Collected data:
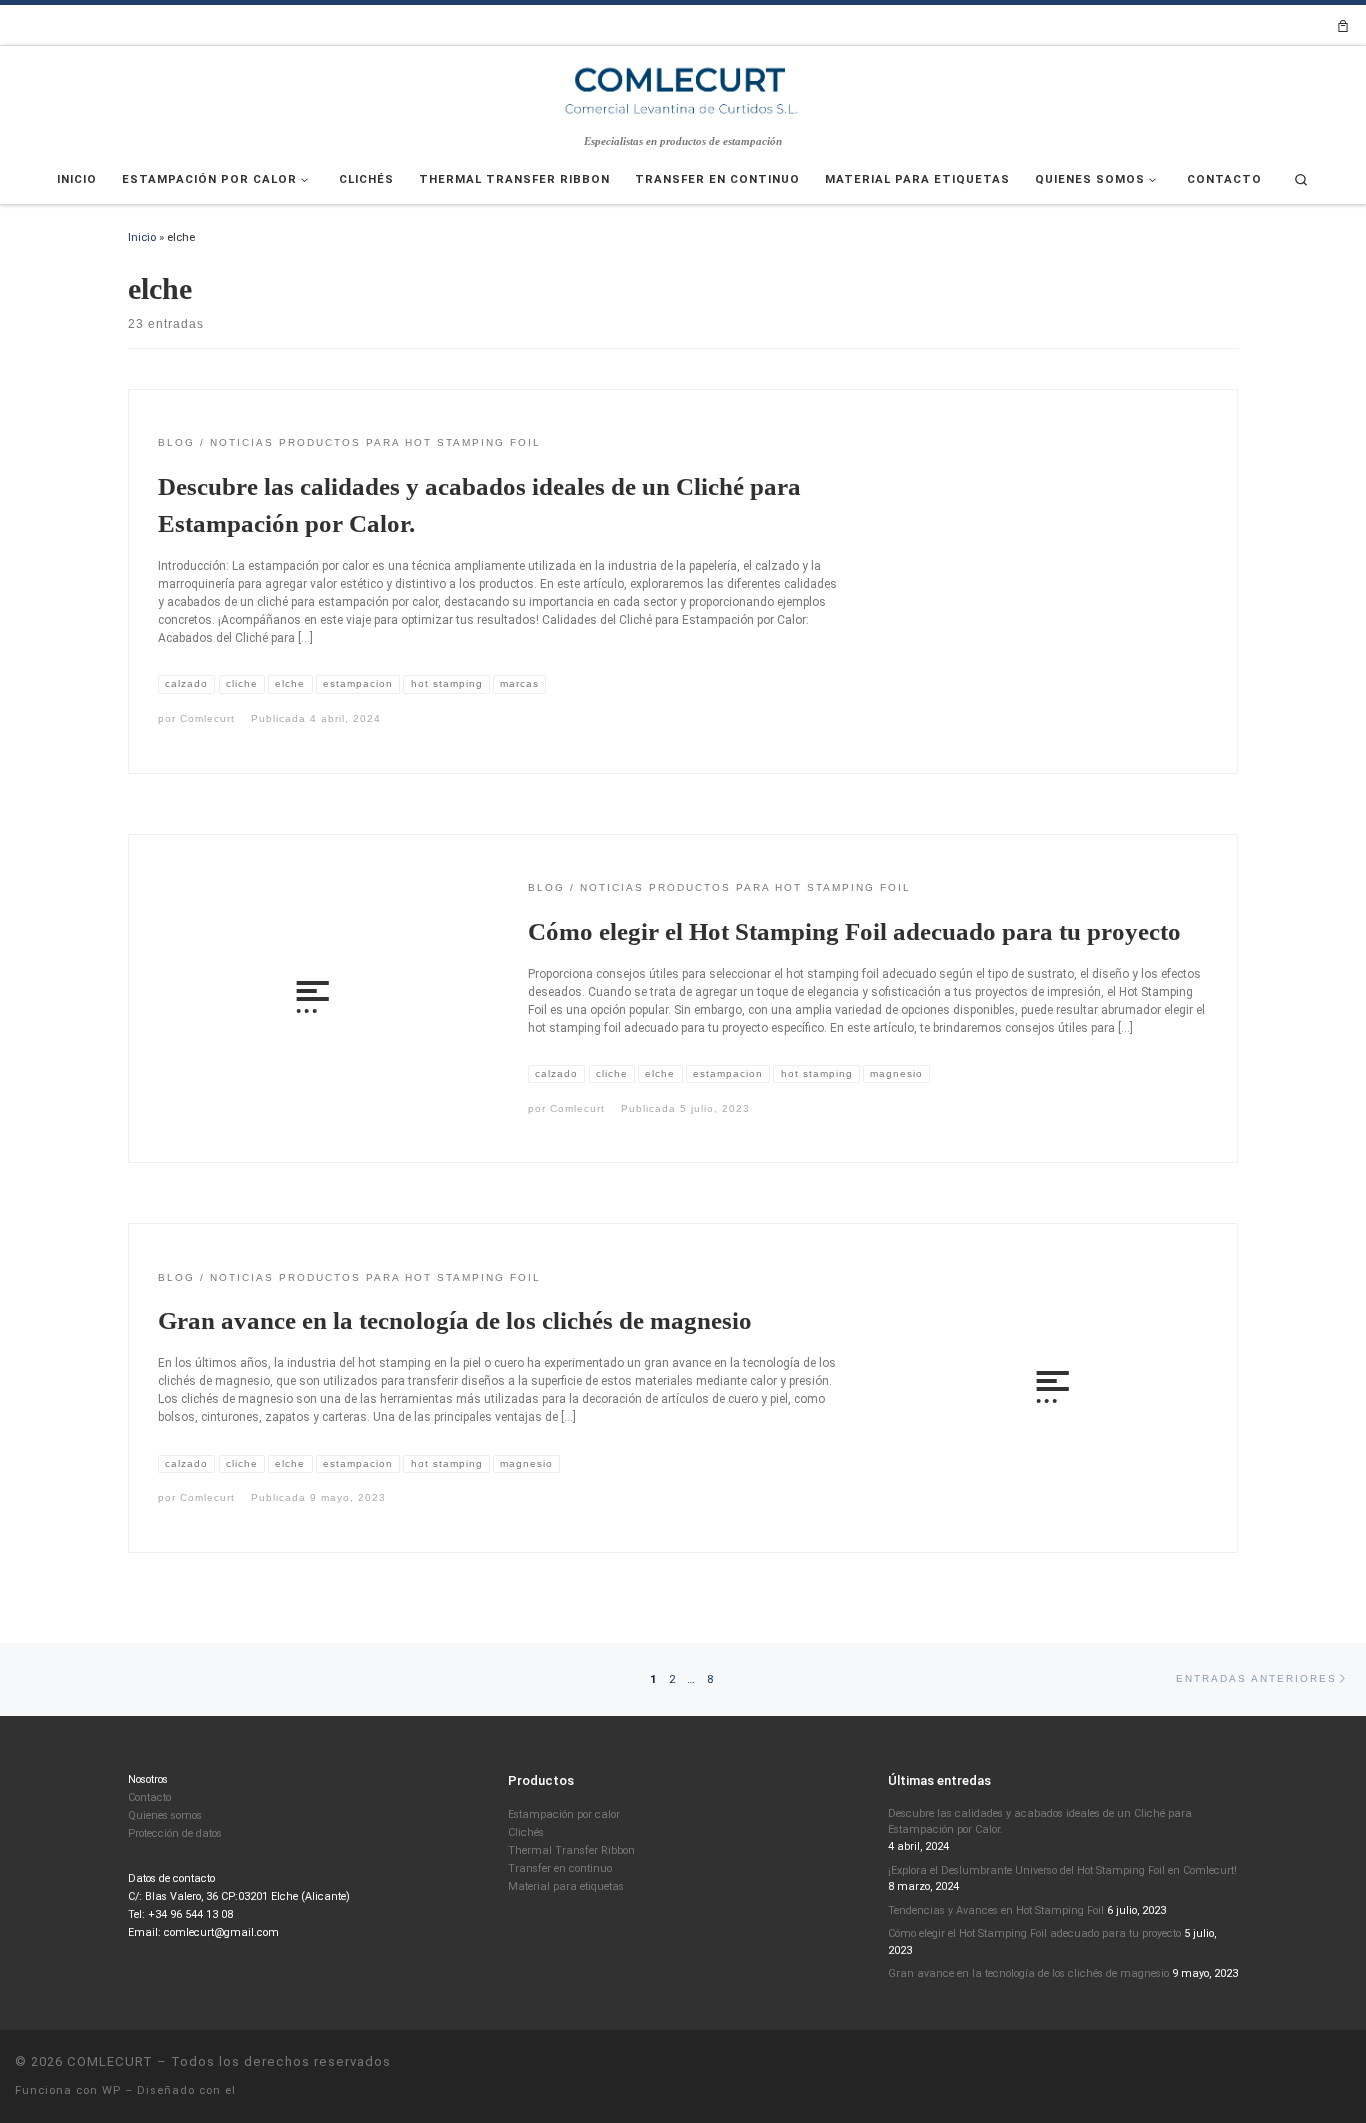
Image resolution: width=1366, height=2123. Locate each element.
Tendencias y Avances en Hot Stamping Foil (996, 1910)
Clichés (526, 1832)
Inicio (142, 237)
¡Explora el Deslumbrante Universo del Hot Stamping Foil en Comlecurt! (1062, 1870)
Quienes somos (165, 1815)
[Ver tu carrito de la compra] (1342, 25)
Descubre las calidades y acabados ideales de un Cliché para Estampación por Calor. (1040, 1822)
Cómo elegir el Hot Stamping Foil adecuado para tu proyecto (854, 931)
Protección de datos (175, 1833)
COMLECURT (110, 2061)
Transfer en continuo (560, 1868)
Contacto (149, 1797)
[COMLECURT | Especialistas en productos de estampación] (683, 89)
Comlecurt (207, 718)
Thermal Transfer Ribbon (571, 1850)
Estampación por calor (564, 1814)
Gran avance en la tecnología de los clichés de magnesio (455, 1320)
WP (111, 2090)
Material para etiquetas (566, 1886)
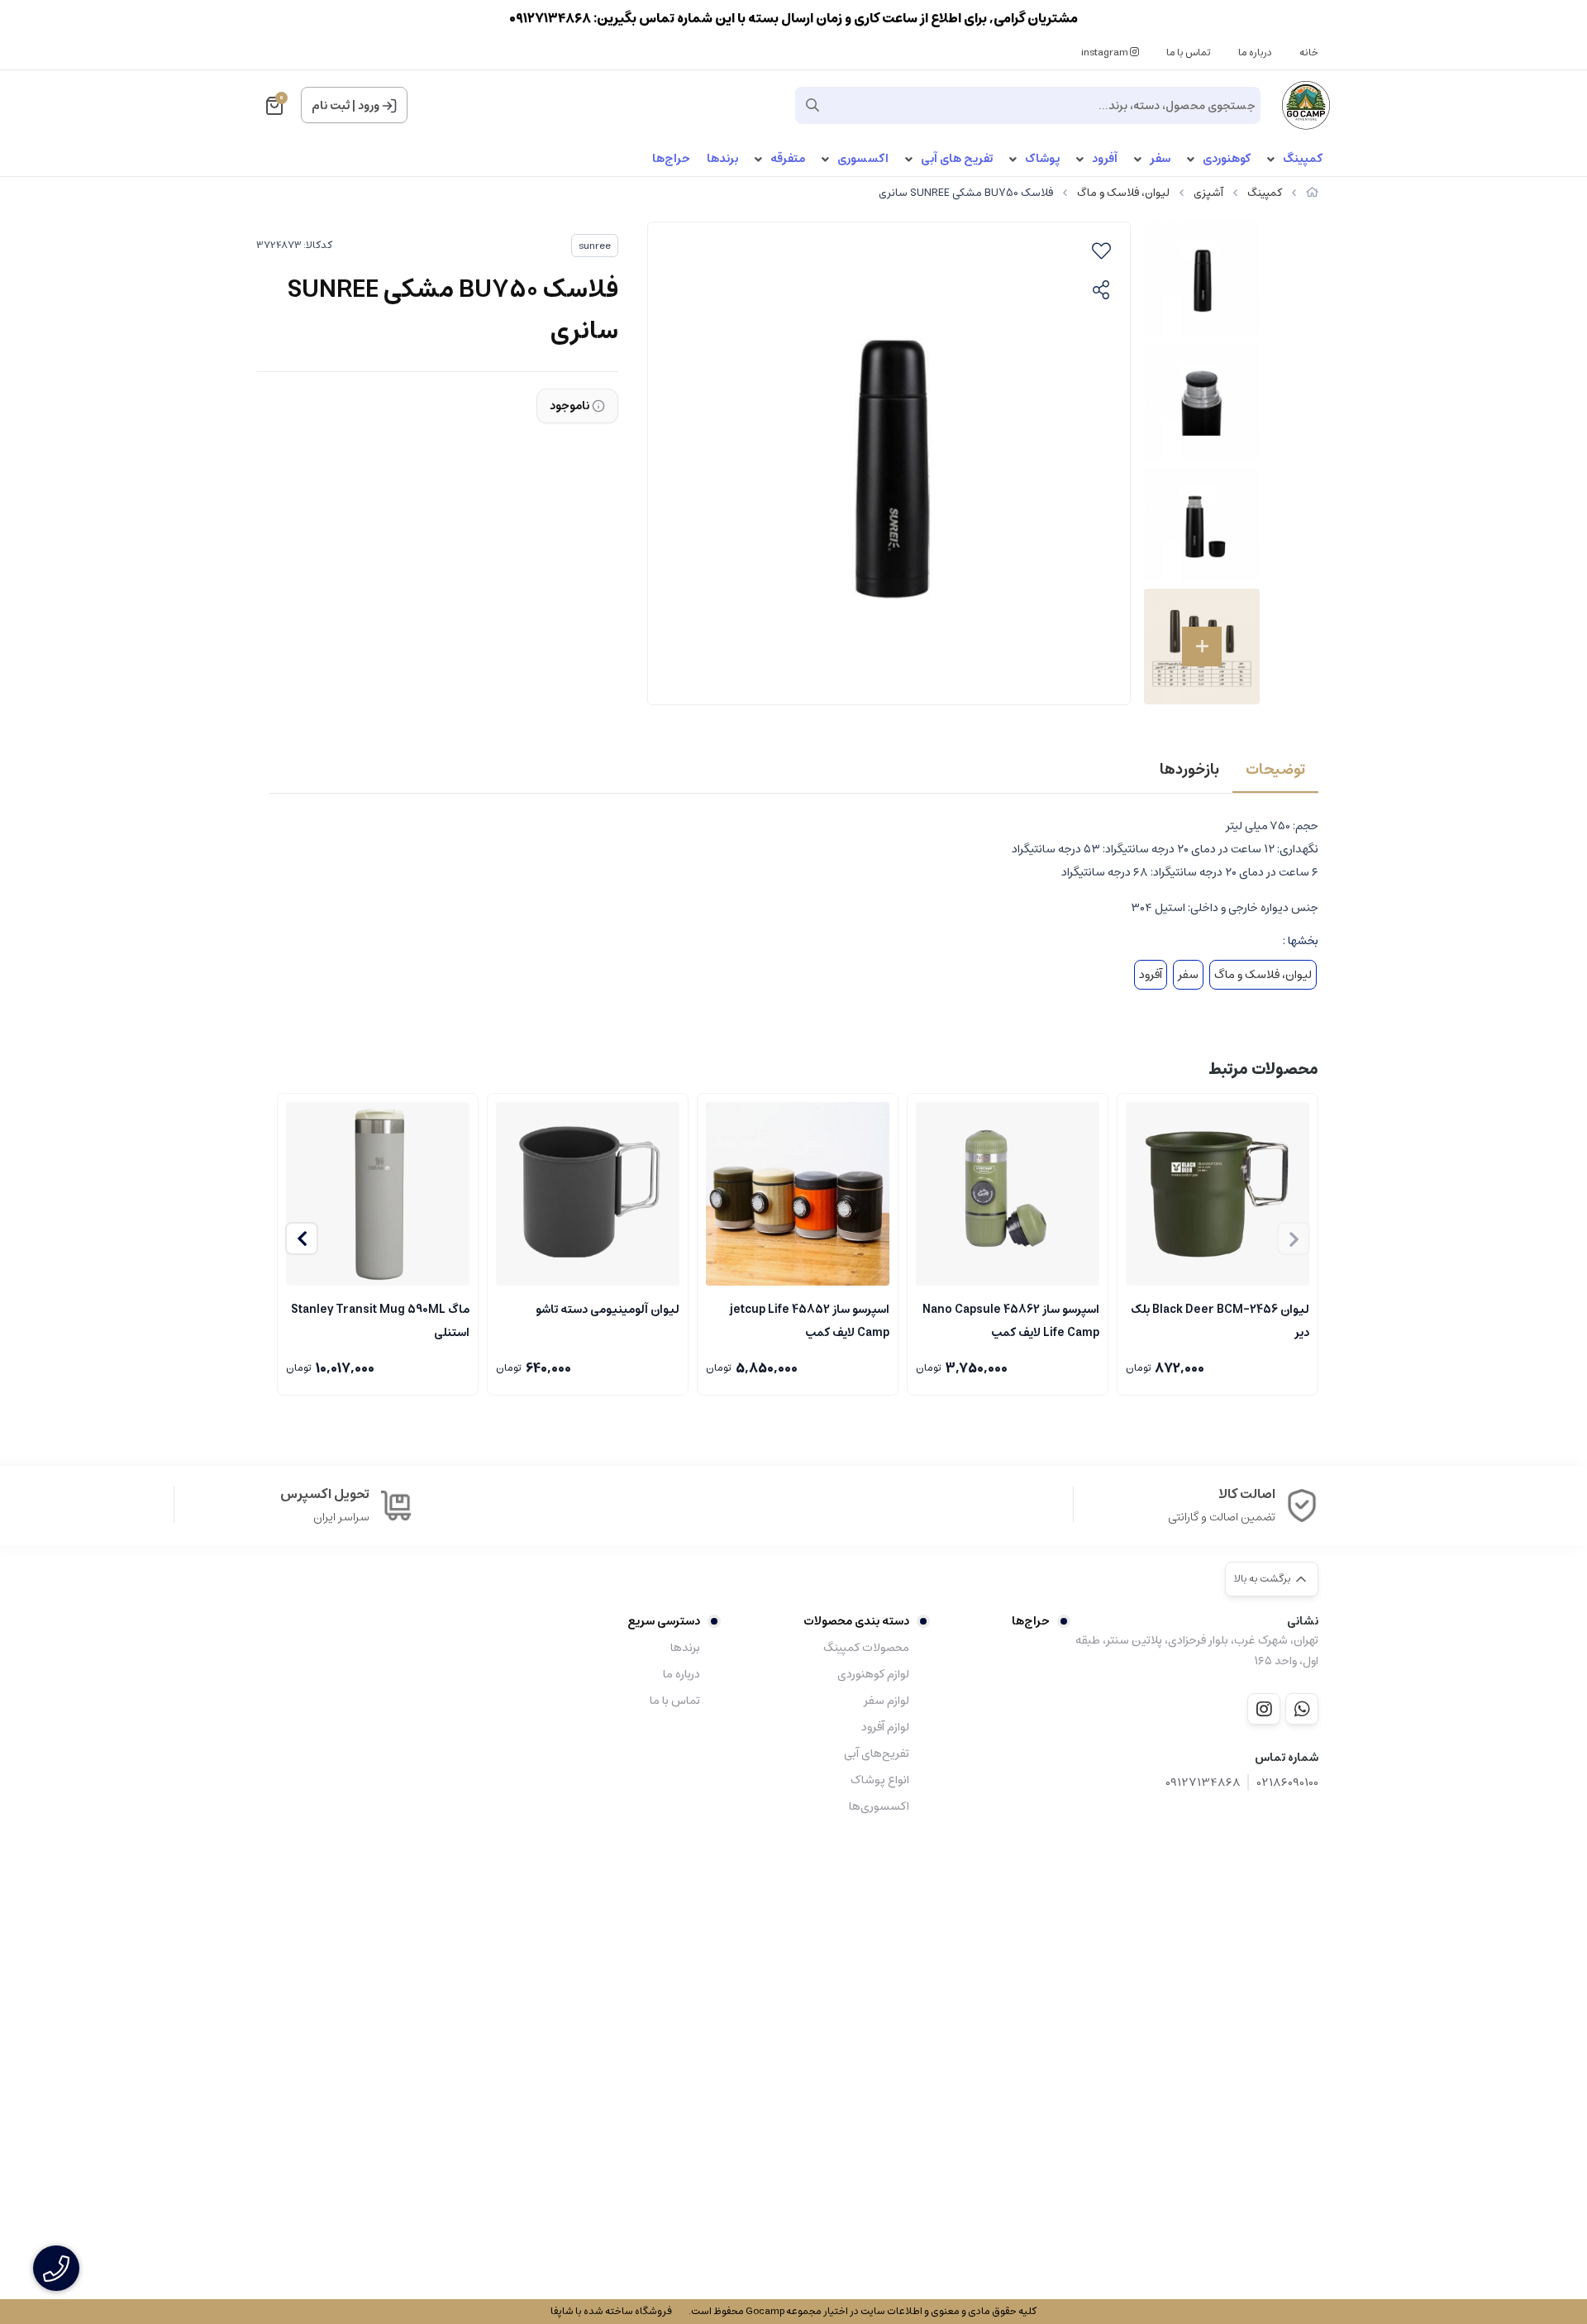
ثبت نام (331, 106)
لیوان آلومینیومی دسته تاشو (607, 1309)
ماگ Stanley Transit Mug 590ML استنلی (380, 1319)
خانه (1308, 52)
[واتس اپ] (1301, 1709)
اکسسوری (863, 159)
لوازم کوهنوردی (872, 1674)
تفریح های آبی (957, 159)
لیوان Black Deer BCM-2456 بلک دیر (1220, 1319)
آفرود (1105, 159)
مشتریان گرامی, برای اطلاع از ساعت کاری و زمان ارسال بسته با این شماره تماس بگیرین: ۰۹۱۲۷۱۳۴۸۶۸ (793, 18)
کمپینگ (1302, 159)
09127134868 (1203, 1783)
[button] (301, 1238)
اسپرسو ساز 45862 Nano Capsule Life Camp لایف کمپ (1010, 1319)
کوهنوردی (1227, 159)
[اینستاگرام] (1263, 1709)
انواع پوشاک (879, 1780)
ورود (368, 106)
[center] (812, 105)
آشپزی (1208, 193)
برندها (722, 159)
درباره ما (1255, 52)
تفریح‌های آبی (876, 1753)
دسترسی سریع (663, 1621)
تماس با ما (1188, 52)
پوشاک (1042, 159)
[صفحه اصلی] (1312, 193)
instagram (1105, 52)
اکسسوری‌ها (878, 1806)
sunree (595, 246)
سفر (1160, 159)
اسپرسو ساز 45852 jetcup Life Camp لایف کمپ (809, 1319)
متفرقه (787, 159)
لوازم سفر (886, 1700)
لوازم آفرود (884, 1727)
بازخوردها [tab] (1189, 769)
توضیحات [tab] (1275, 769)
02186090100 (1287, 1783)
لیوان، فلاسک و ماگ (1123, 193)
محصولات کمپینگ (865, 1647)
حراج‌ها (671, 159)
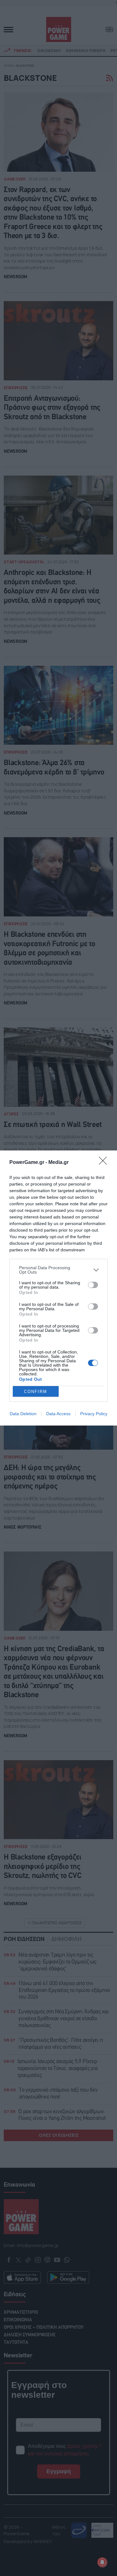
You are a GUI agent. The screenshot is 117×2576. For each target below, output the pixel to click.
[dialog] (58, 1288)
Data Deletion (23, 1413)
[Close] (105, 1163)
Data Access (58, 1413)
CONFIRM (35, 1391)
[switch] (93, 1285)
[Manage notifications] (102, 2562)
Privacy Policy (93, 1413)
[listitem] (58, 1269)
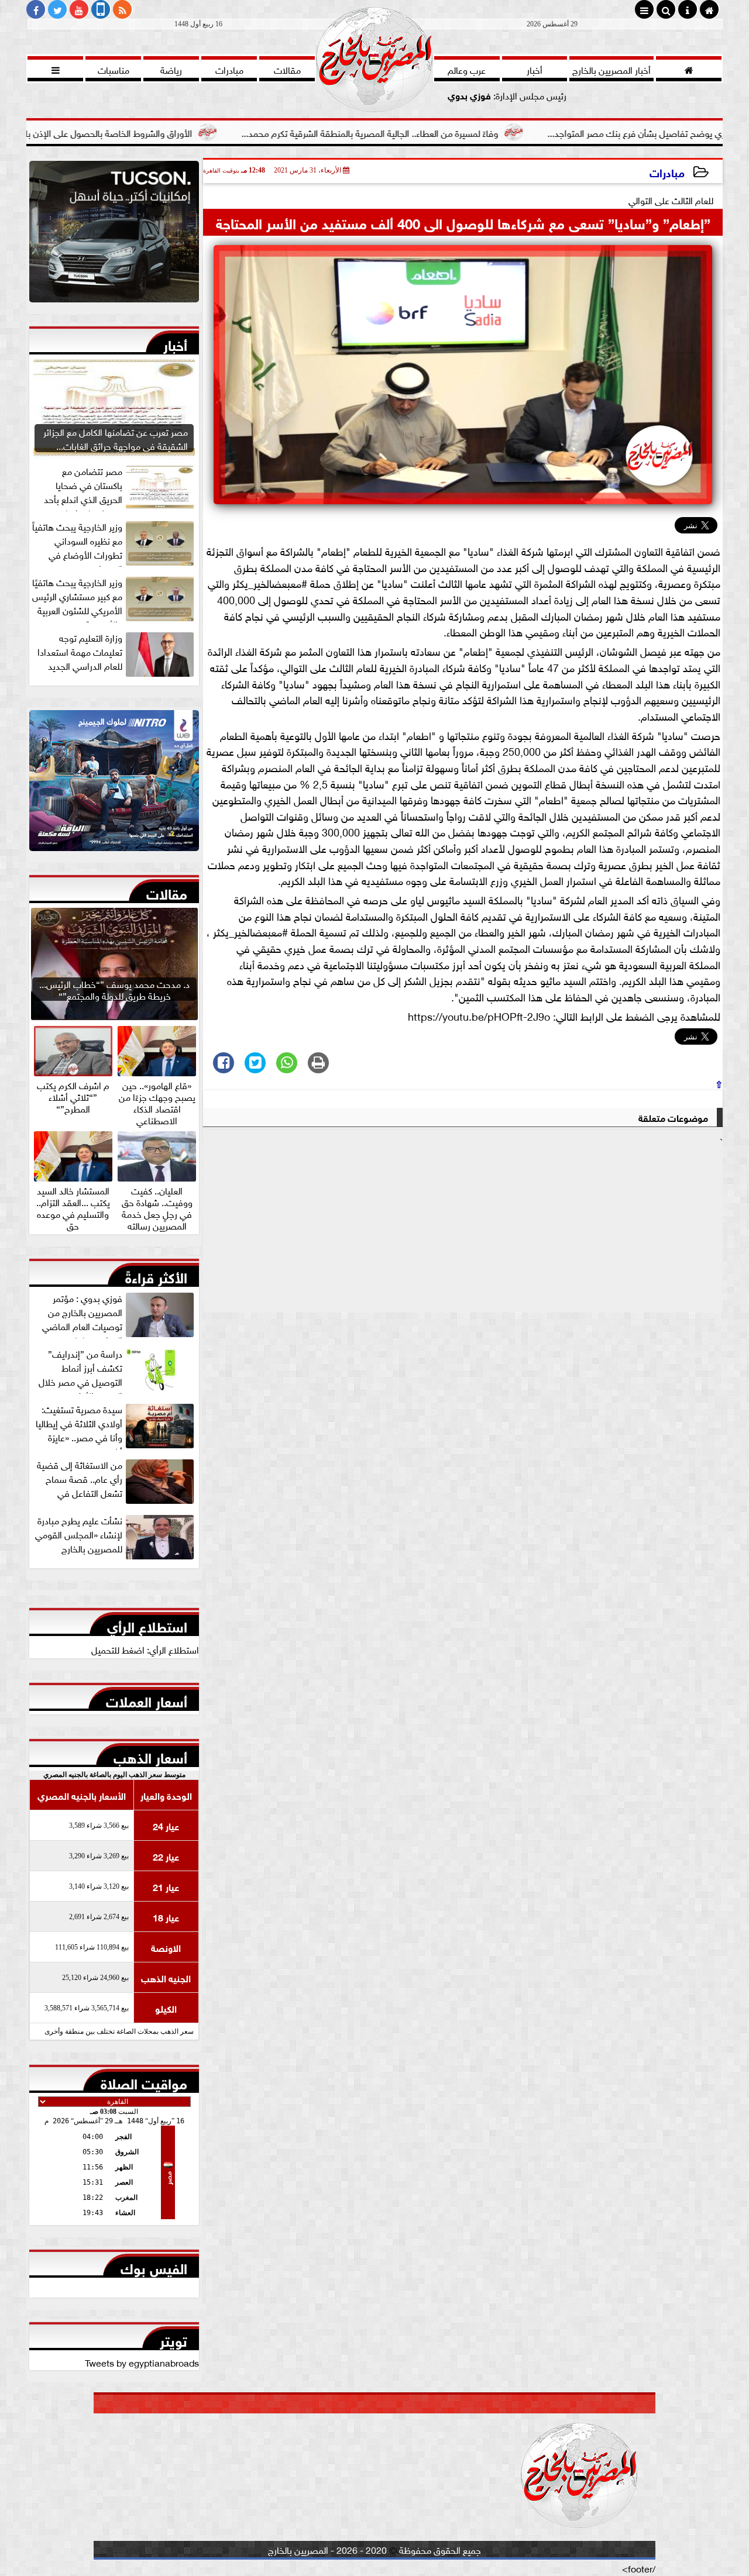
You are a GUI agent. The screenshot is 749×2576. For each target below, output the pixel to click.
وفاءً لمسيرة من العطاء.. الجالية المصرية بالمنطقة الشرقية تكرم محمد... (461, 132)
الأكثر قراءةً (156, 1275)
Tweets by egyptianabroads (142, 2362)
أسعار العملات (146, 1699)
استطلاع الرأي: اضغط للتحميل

* What is required
When you find the line that contains "You are a GUI agent. The screenshot is 117×2576.", retype it and every line after it through the end of the data above, exactly, with no pictures.

* Exercise answer
You are a GUI agent. The screenshot is 117×2576. For each target below, output the pixel to click.
[dialog] (58, 1288)
Data Deletion (23, 1413)
[Close] (105, 1163)
Data Access (58, 1413)
CONFIRM (35, 1391)
[switch] (93, 1285)
[Manage notifications] (102, 2562)
Privacy Policy (93, 1413)
[listitem] (58, 1269)
You are a GUI agent. The screenshot is 749×2576. For each target below, output the pixel to click.
وفاءً لمسيرة من العطاء.. الجالية المصرية بالمنطقة الشرقية تكرم محمد... (461, 132)
الأكثر قراءةً (156, 1275)
Tweets by egyptianabroads (142, 2362)
أسعار العملات (146, 1699)
استطلاع الرأي: اضغط للتحميل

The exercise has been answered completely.